Assoc.Prof. Mu-Yen Chen
National Cheng Kung University
Speech title：Using deep learning models to detect fake news about COVID-19
The proliferation of mobile networked devices has made it easier and faster than ever for people to obtain and share information. However, this occasionally results in the propagation of erroneous information, which may be difficult to distinguish from the truth. The widespread diffusion of such information can result in irrational and poor decision making on potentially important issues. In 2020, this coincided with the global outbreak of COVID-19, a highly contagious and deadly virus. The proliferation of misinformation about COVID-19 on social media has already been identified as an “infodemic” by the World Health Organization (WHO), posing significant challenges for global governments seeking to manage the pandemic. This has driven an urgent need for methods to automatically detect and identify such misinformation.
This speech will discuss the multiple deep learning model frameworks to detect misinformation in Chinese and English, and compare them based on different text feature selections. The model learns the textual characteristics of each type of true and misinformation for subsequent true/false prediction. The long and short-term memory (LSTM) model, the gated recurrent unit (GRU) model, and the bidirectional long and short-term memory (BiLSTM) model can be selected for fake news detection. In this speech, the experimental design and performance evaluation will be discussed in details and the findings can be a reference for the future research.

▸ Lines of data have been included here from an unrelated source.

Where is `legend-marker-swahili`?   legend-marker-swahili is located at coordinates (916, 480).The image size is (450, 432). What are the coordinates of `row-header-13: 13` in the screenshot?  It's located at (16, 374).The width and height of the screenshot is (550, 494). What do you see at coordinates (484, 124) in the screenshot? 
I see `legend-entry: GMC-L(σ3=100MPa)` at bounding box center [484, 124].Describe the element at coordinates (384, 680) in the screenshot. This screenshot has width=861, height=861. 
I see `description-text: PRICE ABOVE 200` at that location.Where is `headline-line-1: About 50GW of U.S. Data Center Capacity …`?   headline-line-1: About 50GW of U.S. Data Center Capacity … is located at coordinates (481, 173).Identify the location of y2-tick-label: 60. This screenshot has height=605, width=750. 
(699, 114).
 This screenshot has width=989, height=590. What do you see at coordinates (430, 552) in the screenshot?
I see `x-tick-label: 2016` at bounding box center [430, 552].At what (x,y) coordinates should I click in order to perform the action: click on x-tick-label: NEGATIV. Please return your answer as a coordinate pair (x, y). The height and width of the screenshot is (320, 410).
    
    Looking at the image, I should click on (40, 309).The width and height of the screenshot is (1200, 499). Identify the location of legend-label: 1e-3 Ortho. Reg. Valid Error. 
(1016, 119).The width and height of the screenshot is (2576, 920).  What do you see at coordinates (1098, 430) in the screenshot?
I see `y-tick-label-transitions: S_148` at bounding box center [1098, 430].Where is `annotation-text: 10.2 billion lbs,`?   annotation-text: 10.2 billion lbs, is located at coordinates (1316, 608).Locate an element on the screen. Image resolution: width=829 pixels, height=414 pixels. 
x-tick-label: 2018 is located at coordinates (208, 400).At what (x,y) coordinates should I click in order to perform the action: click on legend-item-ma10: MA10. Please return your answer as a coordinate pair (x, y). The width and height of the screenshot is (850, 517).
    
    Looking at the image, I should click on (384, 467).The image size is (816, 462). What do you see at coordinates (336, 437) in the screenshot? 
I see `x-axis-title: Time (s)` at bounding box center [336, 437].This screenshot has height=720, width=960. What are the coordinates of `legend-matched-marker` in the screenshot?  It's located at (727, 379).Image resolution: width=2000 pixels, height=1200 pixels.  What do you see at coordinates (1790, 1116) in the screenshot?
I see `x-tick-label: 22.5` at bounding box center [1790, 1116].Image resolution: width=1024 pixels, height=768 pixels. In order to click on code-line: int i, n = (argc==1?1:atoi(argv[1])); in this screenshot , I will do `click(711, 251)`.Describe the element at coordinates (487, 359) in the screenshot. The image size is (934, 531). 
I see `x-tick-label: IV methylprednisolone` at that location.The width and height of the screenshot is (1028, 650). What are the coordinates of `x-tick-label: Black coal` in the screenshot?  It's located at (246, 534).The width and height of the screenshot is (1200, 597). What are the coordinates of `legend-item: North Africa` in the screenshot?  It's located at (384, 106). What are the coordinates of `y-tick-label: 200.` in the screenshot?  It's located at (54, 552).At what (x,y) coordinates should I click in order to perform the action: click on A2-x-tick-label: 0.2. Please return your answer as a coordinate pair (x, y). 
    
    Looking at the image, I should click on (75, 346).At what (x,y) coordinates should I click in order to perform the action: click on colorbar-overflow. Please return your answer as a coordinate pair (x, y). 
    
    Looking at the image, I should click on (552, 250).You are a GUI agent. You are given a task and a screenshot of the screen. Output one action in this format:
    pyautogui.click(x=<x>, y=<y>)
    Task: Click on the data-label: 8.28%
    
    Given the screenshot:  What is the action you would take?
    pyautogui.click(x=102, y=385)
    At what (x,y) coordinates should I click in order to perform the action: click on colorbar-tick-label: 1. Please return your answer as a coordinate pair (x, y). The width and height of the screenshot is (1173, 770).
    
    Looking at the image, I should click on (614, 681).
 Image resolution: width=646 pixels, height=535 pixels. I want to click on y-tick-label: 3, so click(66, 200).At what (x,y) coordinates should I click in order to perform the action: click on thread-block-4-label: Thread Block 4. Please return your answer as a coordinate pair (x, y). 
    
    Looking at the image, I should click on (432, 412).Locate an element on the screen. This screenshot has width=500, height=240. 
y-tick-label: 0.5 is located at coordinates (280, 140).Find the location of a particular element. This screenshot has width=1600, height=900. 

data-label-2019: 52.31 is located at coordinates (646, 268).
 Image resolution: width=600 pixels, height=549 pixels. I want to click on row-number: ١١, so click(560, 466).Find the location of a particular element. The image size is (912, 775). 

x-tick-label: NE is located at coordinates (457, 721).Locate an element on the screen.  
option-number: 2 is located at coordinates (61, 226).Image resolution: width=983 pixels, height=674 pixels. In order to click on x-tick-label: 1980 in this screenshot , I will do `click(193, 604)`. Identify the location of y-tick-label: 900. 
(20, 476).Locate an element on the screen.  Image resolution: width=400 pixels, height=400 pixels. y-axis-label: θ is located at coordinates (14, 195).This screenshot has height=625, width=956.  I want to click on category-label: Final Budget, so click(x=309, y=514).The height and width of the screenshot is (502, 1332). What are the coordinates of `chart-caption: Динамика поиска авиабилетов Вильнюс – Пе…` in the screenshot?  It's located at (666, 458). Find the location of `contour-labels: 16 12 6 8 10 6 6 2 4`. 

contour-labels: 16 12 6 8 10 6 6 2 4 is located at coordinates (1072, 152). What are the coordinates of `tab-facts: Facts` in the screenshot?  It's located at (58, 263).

Dr. Mu-Yen Chen is working as an Associate Professor at National Cheng Kung University, Taiwan. Previously, he was a Professor of Information Management at the National Taichung University of Science and Technology, Taiwan. He received his Ph.D. in Information Management from National Chiao-Tung University in Taiwan. His current research interests include artificial intelligence, soft computing, bio-inspired computing, data mining, deep learning, context-awareness, and machine learning, with more than 100 publications in prestigious venues such as IEEE Transactions on Fuzzy Systems, IEEE IoT, IEEE Sensors, IEEE Access, ACM Transactions on Internet Technology, Applied Soft Computing, Soft Computing, Neurocomputing, Computer Networks, and FGCS. He has served as Editor in Chief on International Journal of Big Data and Analytics in Healthcare, and Associate Editor of IEEE Access, Applied Soft Computing, Granular Computing, Human-centric Computing, and Information Sciences, Journal of Medical and Biological Engineering, International Journal of Social and Humanistic Computing and Journal of Information Science and Engineering while he is an editorial board member on several SCI journals.